Michée
IntroductionMichée 1
Analyse du texte source · restitution Philologique
Morashti : originaire de Morésheth. Ḥazah : voir en vision, d’où l’intitulé prophétique.
Le vocabulaire est juridique : ‘ed, témoin. « Terre et sa plénitude » désigne le monde habité.
Bamot : hauteurs topographiques et parfois cultuelles ; ici l’image théophanique domine.
Yitbaqqa‘u : se fendre / éclater. Morad : pente, descente.
Le MT a « qui » plutôt que « quoi », personnifiant peut-être la faute dans la capitale elle-même.
‘I hassadeh : tas de ruines en plein champ. Higgarti : verser / précipiter.
’Etnan : salaire de prostituée, employé métaphoriquement pour le revenu cultuel idolâtre.
Tannim : chacals / créatures du désert ; benot ya‘anah : probablement autruches.
’Anushah : incurable / désespérée. Le sujet féminin peut être la plaie ou la catastrophe.

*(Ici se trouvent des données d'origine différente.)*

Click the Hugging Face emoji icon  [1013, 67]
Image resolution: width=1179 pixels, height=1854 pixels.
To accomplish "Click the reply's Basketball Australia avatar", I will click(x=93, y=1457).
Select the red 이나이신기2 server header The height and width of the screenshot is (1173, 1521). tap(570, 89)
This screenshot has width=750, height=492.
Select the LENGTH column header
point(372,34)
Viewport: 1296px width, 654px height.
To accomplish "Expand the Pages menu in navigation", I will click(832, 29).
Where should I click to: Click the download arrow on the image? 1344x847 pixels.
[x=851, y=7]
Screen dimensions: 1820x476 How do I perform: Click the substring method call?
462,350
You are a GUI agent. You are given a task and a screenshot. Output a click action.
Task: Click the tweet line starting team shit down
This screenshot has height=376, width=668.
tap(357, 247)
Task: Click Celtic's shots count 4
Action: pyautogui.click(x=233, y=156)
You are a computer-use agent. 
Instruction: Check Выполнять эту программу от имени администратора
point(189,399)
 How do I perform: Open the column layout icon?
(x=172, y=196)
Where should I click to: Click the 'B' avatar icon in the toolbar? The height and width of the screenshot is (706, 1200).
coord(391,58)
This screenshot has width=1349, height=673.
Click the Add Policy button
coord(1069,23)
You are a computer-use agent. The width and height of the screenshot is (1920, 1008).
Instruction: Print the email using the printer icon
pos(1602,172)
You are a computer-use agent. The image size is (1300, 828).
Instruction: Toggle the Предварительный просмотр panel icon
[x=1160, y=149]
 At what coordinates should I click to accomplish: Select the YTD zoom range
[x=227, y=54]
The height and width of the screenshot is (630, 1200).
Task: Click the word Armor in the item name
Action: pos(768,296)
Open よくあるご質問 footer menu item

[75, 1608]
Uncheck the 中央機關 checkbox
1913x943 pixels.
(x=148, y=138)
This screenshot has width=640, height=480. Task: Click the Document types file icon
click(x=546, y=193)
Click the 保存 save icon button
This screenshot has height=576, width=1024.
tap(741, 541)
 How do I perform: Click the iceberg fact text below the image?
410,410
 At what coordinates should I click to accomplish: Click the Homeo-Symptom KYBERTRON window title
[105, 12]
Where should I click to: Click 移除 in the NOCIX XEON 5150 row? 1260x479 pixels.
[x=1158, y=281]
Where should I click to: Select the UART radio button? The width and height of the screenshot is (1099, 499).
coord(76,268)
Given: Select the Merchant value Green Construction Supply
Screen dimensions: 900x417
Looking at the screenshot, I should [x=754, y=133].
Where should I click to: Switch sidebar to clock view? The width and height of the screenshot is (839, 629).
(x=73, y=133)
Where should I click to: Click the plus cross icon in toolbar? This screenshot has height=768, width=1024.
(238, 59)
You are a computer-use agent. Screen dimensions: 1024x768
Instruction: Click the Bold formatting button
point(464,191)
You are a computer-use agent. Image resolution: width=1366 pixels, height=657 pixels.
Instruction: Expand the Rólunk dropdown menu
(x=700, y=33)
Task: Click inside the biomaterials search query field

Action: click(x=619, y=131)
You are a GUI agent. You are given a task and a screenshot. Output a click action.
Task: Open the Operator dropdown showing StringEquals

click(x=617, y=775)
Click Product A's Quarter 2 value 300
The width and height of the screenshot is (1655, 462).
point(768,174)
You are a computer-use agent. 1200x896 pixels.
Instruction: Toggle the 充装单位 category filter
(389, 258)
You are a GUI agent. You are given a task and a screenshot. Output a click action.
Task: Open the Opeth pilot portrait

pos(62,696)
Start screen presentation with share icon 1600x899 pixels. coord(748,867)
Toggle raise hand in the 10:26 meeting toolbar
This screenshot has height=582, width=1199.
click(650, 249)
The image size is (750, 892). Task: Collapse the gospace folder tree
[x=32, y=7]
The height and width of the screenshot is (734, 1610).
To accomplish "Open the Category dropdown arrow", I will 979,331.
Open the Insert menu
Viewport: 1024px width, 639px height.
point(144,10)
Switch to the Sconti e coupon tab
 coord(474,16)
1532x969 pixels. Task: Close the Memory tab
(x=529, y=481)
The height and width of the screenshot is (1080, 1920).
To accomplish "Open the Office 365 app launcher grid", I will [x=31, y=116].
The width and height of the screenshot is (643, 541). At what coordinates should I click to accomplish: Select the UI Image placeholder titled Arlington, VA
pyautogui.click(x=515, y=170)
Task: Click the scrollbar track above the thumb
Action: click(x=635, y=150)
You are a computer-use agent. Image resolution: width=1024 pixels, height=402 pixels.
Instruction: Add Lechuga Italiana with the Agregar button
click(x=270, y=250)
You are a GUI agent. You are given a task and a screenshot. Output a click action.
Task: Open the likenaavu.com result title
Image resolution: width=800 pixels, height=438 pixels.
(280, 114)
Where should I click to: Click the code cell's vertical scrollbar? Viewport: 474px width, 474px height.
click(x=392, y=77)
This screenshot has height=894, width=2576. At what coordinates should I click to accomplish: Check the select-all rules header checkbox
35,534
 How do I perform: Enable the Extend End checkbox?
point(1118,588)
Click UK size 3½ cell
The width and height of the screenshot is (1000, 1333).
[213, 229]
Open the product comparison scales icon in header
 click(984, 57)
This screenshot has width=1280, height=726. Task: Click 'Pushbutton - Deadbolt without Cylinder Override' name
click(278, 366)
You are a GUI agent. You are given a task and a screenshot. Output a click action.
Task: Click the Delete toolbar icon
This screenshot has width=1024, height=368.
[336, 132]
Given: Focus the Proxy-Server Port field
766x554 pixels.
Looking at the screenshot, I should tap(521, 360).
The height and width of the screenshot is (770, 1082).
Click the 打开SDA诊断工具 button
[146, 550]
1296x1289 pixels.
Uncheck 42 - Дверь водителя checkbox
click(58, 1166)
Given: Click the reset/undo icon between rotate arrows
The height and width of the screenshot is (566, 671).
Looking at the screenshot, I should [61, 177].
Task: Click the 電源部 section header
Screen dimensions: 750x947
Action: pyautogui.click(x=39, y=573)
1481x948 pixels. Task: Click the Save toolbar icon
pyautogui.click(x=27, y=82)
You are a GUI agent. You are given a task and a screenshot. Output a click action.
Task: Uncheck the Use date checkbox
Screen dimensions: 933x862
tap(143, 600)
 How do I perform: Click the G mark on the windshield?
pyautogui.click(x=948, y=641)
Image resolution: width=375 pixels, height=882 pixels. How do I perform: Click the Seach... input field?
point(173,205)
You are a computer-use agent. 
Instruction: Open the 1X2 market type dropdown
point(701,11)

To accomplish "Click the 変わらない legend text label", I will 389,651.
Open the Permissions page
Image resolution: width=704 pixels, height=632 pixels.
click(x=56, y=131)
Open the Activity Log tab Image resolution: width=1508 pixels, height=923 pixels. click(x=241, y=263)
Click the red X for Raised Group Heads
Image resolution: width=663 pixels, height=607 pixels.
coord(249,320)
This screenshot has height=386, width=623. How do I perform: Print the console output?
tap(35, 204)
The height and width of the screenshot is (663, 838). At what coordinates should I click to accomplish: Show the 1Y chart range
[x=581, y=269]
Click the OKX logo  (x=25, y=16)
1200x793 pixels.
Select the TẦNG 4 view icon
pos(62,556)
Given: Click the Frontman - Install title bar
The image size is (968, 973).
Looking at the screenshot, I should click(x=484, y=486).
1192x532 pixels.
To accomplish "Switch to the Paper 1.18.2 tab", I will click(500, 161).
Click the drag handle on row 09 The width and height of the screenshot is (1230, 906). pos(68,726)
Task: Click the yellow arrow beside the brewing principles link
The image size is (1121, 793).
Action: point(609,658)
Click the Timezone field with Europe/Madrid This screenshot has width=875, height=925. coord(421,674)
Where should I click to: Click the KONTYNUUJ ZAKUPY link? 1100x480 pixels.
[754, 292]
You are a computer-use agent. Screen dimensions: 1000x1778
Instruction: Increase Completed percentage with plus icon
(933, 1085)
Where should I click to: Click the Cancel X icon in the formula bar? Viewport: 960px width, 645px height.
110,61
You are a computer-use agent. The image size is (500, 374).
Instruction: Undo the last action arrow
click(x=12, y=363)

Gath / taggidu produit un écho perdu en français. Beth-Léaphra contient ‘afar, « poussière », repris par l’impératif.
Shaphir évoque « beau » ; Tsaanân joue probablement avec yatsa’, sortir ; Haetsel avec ’etsel, près de.
Maroth rappelle mar, « amer ». Ḥalah leṭov : souffrir / attendre douloureusement le bien.
Lakish / rekesh est une paronomase. Reshit ḥaṭṭat : « commencement du péché ».
Shilluḥim : dons de départ / dot / présents d’adieu. Akhzib / ’akhzav : tromperie.
Mareshah / yoresh : jeu sur « possession / possesseur ». Le sens précis de « gloire d’Israël » est discuté : noblesse, élite ou grandeur.
Nesher peut désigner aigle ou vautour ; l’image vise ici la tête dénudée.